The traditional Unix concurrent network programming scheme, [UNP] is called child-per-client or fork()-per-client, also commonly known as process-per-connection. This scheme:

  • Suitable for scenarios where the number of concurrent connections is small.
  • The workload suitable for response is far greater than the overhead of fork. ( Such as database server )
  • Suitable for long connection, but not suitable for short connection
#!/usr/bin/python

from SocketServer import BaseRequestHandler, TCPServer
from SocketServer import ForkingTCPServer, ThreadingTCPServer

class EchoHandler(BaseRequestHandler):
    def handle(self):
        print "got connection from", self.client_address
        while True:
            data = self.request.recv(4096)
            if data:
                sent = self.request.send(data)    # sendall?
            else:
                print "disconnect", self.client_address
                self.request.close()
                break

if __name__ == "__main__":
    listen_address = ("0.0.0.0", 2007)
    server = ForkingTCPServer(listen_address, EchoHandler)
    server.serve_forever()

Plan 2 ( thread-per-connection)

This is a traditional Java network programming solution thread-per-connection.

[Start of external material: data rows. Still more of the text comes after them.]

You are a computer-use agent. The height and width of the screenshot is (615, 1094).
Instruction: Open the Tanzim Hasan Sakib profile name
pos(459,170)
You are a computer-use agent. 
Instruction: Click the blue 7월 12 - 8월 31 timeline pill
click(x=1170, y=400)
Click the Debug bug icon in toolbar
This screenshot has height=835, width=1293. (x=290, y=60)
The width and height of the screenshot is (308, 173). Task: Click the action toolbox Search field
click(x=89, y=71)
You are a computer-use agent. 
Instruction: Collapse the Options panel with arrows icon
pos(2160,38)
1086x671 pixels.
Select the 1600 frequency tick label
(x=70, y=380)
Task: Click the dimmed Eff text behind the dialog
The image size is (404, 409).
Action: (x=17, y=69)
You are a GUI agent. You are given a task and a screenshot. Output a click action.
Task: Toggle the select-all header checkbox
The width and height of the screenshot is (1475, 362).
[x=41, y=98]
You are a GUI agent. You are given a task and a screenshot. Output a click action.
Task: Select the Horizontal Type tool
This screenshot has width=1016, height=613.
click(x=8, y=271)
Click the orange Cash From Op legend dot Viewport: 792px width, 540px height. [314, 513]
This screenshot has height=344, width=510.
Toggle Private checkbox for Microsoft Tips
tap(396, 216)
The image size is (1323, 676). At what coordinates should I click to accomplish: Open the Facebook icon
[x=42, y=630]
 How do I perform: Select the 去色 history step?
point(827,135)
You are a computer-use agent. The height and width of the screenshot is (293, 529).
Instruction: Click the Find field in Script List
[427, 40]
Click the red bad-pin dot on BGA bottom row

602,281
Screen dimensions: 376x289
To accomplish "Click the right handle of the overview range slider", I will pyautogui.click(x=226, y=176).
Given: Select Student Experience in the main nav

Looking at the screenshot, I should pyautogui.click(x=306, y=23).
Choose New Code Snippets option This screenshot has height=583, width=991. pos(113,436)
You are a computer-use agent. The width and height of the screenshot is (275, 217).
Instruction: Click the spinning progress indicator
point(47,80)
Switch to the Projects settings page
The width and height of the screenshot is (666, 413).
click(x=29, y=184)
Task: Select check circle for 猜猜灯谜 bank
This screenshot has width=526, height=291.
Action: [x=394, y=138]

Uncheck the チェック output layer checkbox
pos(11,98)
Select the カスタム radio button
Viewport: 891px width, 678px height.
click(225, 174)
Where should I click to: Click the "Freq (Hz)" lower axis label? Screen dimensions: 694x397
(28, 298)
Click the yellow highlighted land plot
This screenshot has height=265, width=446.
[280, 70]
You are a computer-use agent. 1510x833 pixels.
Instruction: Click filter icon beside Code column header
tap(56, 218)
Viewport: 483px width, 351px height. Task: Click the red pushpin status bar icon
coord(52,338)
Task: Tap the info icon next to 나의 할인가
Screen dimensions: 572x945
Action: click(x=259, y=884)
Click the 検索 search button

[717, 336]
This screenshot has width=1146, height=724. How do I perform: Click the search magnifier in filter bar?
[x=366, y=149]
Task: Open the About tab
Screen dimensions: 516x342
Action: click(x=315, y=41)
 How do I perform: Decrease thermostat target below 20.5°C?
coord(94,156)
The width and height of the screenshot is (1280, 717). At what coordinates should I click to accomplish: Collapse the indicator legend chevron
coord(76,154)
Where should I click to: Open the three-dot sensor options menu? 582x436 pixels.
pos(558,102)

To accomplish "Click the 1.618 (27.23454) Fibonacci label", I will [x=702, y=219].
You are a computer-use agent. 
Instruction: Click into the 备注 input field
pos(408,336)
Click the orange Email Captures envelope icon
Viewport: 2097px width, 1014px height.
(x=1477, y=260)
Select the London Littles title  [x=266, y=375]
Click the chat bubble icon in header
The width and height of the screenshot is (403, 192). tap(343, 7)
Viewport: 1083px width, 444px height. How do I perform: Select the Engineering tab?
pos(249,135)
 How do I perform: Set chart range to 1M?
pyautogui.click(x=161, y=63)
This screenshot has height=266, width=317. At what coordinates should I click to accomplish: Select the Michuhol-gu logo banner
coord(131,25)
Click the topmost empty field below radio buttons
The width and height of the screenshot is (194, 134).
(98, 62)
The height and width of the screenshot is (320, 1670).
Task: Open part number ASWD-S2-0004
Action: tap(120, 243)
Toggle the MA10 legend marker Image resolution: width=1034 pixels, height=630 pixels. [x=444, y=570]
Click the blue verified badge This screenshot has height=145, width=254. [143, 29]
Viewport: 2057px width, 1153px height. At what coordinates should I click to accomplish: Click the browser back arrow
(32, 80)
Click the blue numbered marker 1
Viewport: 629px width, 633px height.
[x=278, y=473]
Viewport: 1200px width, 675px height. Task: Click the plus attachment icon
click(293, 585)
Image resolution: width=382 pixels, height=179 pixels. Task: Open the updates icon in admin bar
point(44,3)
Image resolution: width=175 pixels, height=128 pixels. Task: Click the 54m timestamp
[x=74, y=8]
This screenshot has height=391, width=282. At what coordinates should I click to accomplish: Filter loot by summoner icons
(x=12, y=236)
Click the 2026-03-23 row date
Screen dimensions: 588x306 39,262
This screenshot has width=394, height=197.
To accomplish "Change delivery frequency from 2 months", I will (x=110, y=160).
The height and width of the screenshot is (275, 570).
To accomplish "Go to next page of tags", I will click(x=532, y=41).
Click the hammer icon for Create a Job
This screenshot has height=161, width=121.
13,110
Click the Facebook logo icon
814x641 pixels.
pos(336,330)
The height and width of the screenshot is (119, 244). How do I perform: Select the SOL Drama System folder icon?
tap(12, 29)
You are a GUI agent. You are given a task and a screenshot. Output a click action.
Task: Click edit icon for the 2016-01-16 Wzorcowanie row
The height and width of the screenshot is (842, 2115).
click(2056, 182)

Before Java 1.4 introduced NIO, Java network services mostly adopted this solution:

  • The cost is much smaller than option 1.
  • Still not suitable for short connections
  • The scalability of this scheme受线程数的限制
#!/usr/bin/python

from SocketServer import BaseRequestHandler, TCPServer
from SocketServer import ForkingTCPServer, ThreadingTCPServer

class EchoHandler(BaseRequestHandler):
    def handle(self):
        print "got connection from", self.client_address
        while True:
            data = self.request.recv(4096)
            if data:
                sent = self.request.send(data)    # sendall?
            else:
                print "disconnect", self.client_address
                self.request.close()
                break

if __name__ == "__main__":
    listen_address = ("0.0.0.0", 2007)
    # 这里改了
    server = ThreadingTCPServer(listen_address, EchoHandler)
    server.serve_forever()

Plan 3 and Plan 4

Scheme 3 is an optimization of scheme 1, and scheme 4 is an optimization of scheme 2. Both schemes are Apache httpdlong-term use of the program

The above schemes are all 阻塞式network programming, the program flow (thread of control) 通常阻塞在 read(),
but TCP is a full-duplex protocol, and supports read() and write() operations at the same time:

  • How to write data at the same time when TCP connection is reading?
  • The client reads from the network and stdin at the same time?

One solution is to adopt IO 复用. That is select, poll, epoll, kqueue and a series of " 多路选择器" so that a thread of controlcapable of handling multiple connections.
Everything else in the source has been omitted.